Bradshaw inspired by meditations on, in nature

Cornell College Junior Natalie Bradshaw walks in the footsteps of many well-known writers who turn to nature for inspiration and reflection. 

Prize-winning author Rachel Carson, who was a marine biologist, wrote the influential book “Silent Spring,” which led to the creation of the Environmental Protection Agency. Annie Dillard’s famous meditations on seeing nature up close in “Pilgrim at Tinker’s Creek” won her the Pulitzer Prize. And of course, who can forget Henry David Thoreau’s “Walden, or Life in the Woods”? For her part, Bradshaw is finding her place in the world, in the wilderness, and at Cornell through immersive and focused studies in both English and creative writing and environmental studies

Natalie Bradshaw photo taken on the lake of two students in a canoe.
Natalie Bradshaw took this photo, “Canoeing the Wilderness” during her Literature and Arts of the Wilderness course.

Bradshaw took Professor Leslie Kathleen Hankin’s off-campus studies course, Literature and Arts of the Wilderness, and spent a fall block at the Wilderness Field Station in Minnesota, which is on Low Lake in the Superior National Forest, within walking distance of the Boundary Waters Canoe Area Wilderness. Hankins has the class read Thoreau and contemporary women writers like Terry Tempest Williams. 

Hankins says “The most important aspect of the course is to open up the wilderness to the arts, the spirit, and to the differently-abled, so we can all carry some wilderness with us in our lives forever.” 

She’s been fine-tuning the course for over a decade, taking advantage of the block plan’s flexibility. 

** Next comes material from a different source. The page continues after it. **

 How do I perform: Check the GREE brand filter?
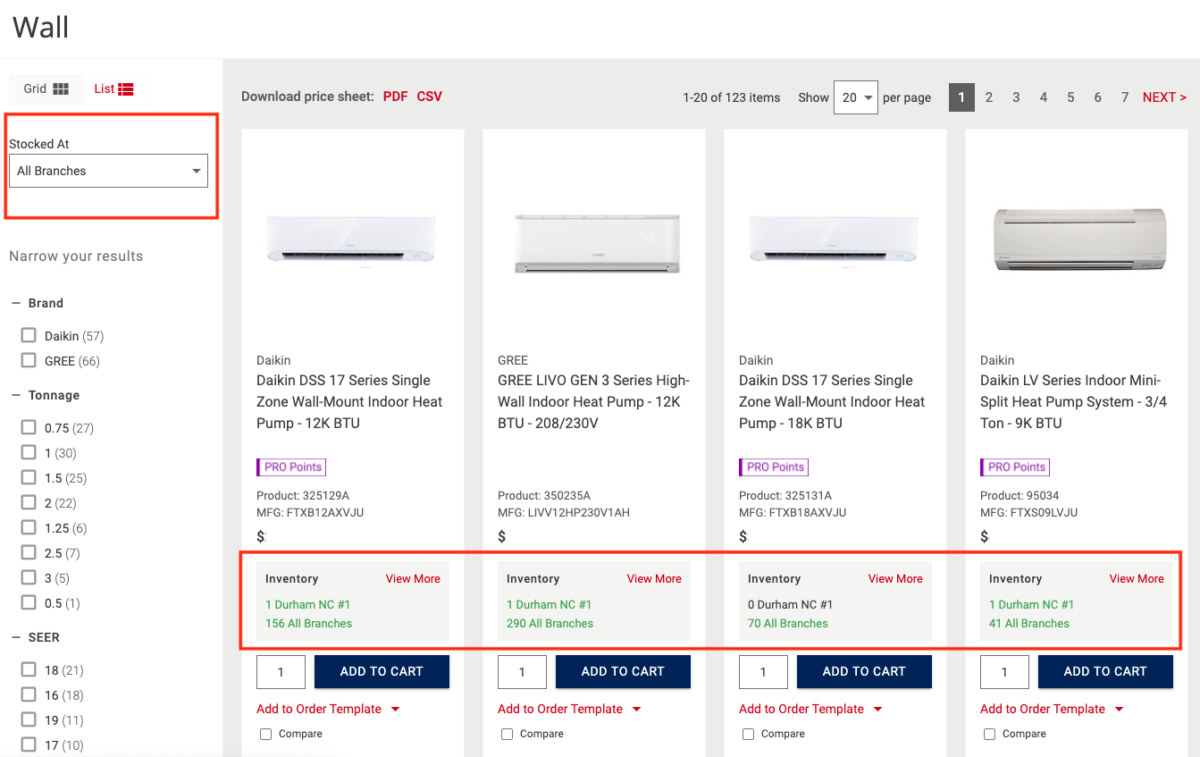point(27,360)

“All the reading, journaling, photography, and exploring effectively cleared my head of the junk I’d piled up and gave me a better understanding of my connection to the world,” Bradshaw says. “There was also a lot of introspection and meditation worked into the class, which you usually don’t see in a normal learning environment, but you really should. Plus, who doesn’t want to look up at night and see all the colors of the Milky Way and read about the wilderness while you’re on a wilderness retreat disguised as school?”

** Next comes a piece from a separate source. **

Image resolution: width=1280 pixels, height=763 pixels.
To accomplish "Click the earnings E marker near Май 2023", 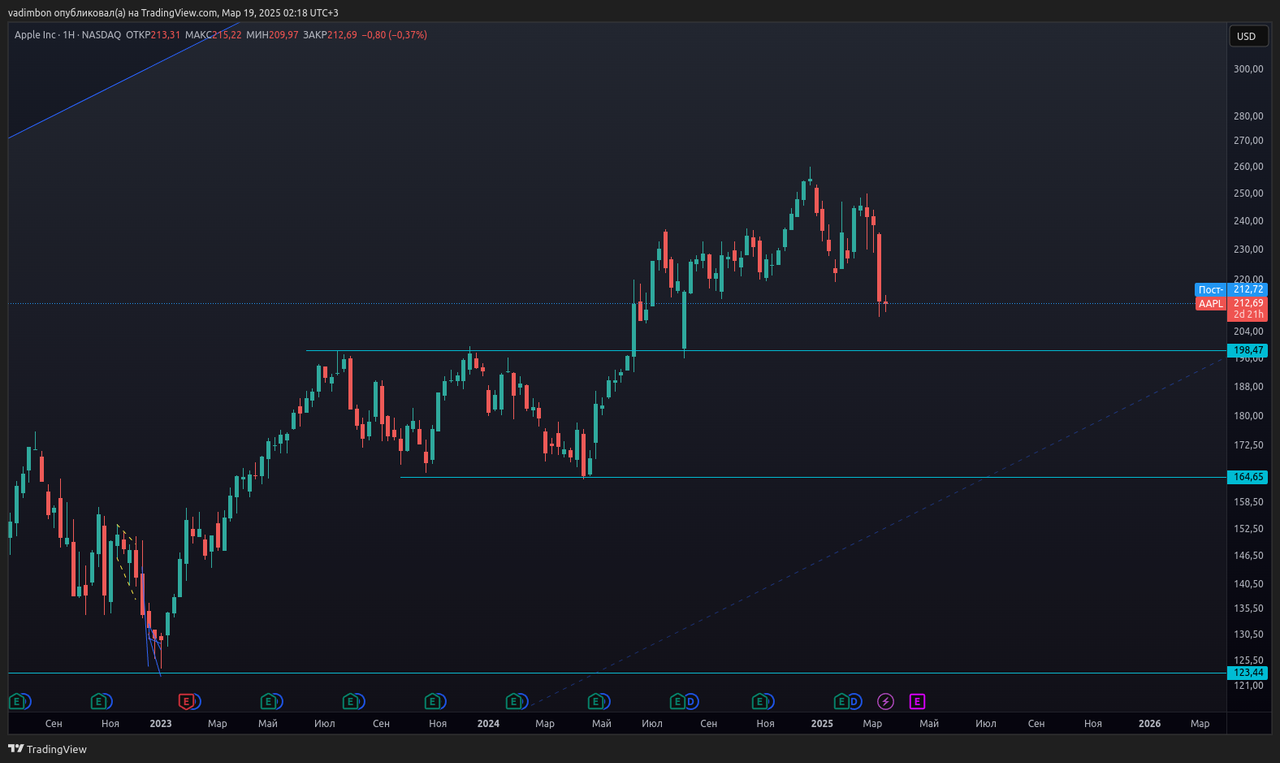I will click(268, 701).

Photo taken by Natalie Bradshaw during wilderness course that features the foggy lake.
Another one of Bradshaw’s photos taken during the course, “Daybreak at Low Lake, Minnesota.”

Bradshaw feels passionate about environmental studies but felt nervous about adding science classes into her schedule, but she powered through her initial anxiety over how she would perform in the sciences and took a couple of classes in environmental studies. 

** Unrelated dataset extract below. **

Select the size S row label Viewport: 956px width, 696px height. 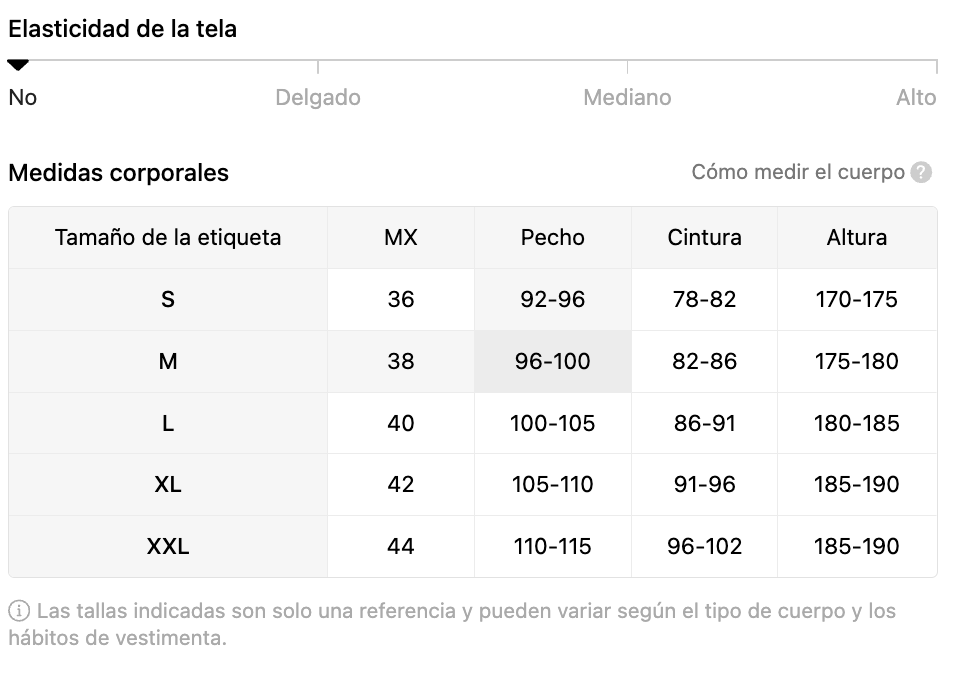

She credits the consistent connections made while studying on a schedule like One Course At A Time with providing her with the type of educational experiences that fit her learning style. She doesn’t have to balance her time between multiple classes or feel pulled from multiple directions. She has the space and time to focus. 

Another influential course Bradshaw took was Professor Rebecca Entel’s NaNoWriMo course, where students take on the challenge to write daily with discipline in order to generate a novella-length work. While taking this course, Bradshaw began to see her own writing potential. She says writing that intensely and focused forces you to be creative with your ideas and your time. 

“My writing went to weird places in that class, but I think that’s what you want,” Bradshaw says. “I got to experiment with different methods and styles of writing, and I can tell how much my work benefitted from that block.”

Minnesota trees taken by Natalie Bradshaw
Bradshaw’s “Moss on Trees,” taken during her course.

Bradshaw thinks the surprising advantage of studying at Cornell is that the studying itself is constant. When she’s taking an English course, she is immersed in reading and the dissection of the literature she’s reading to the point she doesn’t really leave that mental space. She says you begin to make connections between what you’re reading, what you’re writing, and what is going on in the world around you. This is a common and most cherished phenomenon among writers. 

“Whenever you make those connections it’s really exciting because you start to see a narrative unfold all around you, and what you’re learning in class becomes grounded in reality,” Bradshaw says. “The most important thing I’ve learned since being at Cornell is what environments I succeed in and, conversely, what environments I struggle in. I know now that I do well in environments where I always have a task at hand, always have an objective, and can discuss the things I’m passionate about with others. The block plan forces you to sort out your own personal obstacles so you can focus on what provides the most success.”

Bradshaw has not finalized her post-Cornell plans yet but one thing is for sure, she’s going to bring with her an intense desire to connect with the world around her, meditate on it, and use it to inform her work. 

Natalie Bradshaw stands near Ink Pond on Cornell's campus.

“I think whatever I do will have to include research,” she says. “Whether it’ll be writing, interpreting or collecting data, or returning to academia, I don’t know. I’ve always said my life goal is to be a hermit out in the woods, but I think I’d like to see more of the world before I go cabin-hunting.”